Open lucyb opened 7 months ago
Sadly, its not easy to do this, at least it wasn't when we first implemented this, which is why we have this ambiguity.
Firstly, we don't know if we were OOM killed because we hit the per-job limit (default of 4G in opensafely-cli), or whether we've actually exhausted the entire memory available to the system. Both can and do occur, both locally in and production. e.g. locally, in a 4G codespaces, with the default concurrency of 2, if both running jobs together consume more than the entire 4G available (not unlikely), then it will be system level exhaustion, not job level. In fact, since the default job limit is 4G, and the codespaces is 4G, it will almost always be global system resources triggering the OOM kill.
Secondly, "where the limit is coming from" is different depending on the above. If it is the per-job limit, what to do is different depending on whether its running with opensafely-cli (where a user can change it) or production (where they cannot). If its the system limit, they need to decrease parallelisation or increase memory resources.
The text for this message comes from job-runner, which has to serve both use cases. It may be possible to detect we're running in local_run mode, and add additional text perhaps. We could add text linking to https://docs.opensafely.org/opensafely-cli/#managing-resources, for example.
However, the situation has slightly changed with the introduction of job-runner tracking per job metrics, possibly. In theory, we could include the last recorded memory usage of the job in the text, e.g. the text could maybe be something like
Job exited with an error: Job ran out of memory. It was using N Mb, the per-job limit was Y Mb, and the system free memory was Z Mb.

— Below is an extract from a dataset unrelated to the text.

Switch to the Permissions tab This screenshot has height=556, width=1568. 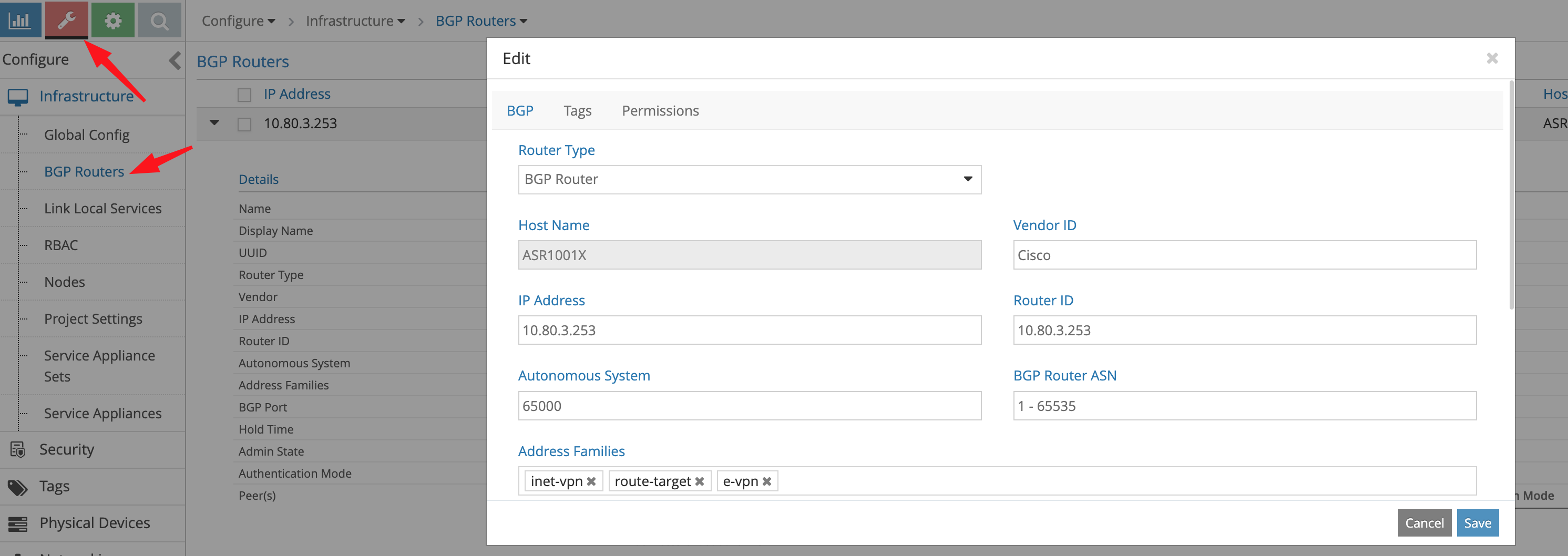coord(660,111)
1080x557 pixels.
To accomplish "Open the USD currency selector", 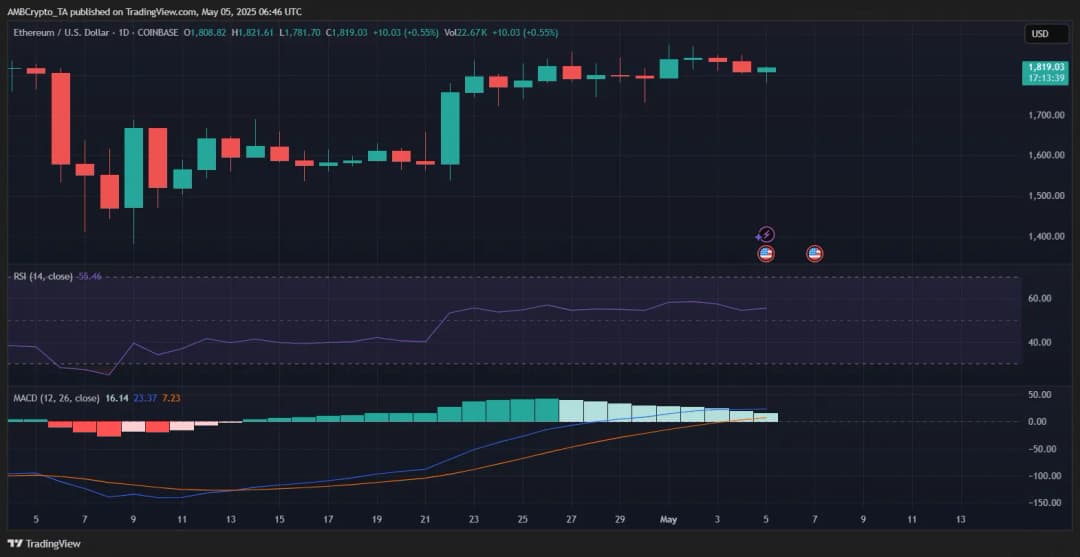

That would hopefully give enough information for the user to figure out where the limit is? The job-runner metrics system was not designed to be used in this way, so its a little awkward, but it should be possible
That would hopefully give enough information for the user to figure out where the limit is?
Yes, if it's not too difficult to do that would be ideal I think. Thank you. You're giving the user enough information that they can understand why the problem occurred.
Even something as simple as Job exited with an error: Job ran out of memory. Either increase the limit with --limit, or write your code to use less memory
would be a strict improvement, IMO.
Even something as simple as
Job exited with an error: Job ran out of memory. Either increase the limit with --limit, or write your code to use less memory
would be a strict improvement, IMO.
I think it's better to link to the docs as I suggested. As --limit is often not the correct solution.
I was doing some Codespaces user testing this week and we came across this error:
Job exited with an error: Job ran out of memory (limit was 4.00GB)
The researcher in question said that this happens intermittently locally and that when it does they close other running applications and tries again. Given that the researcher often had memory-related issues on their machine this was quite understandable, although was not the right thing to do in this instance.
Would it be possible to expand the error message text to make it clearer when the limit is coming from and what to do when it's hit?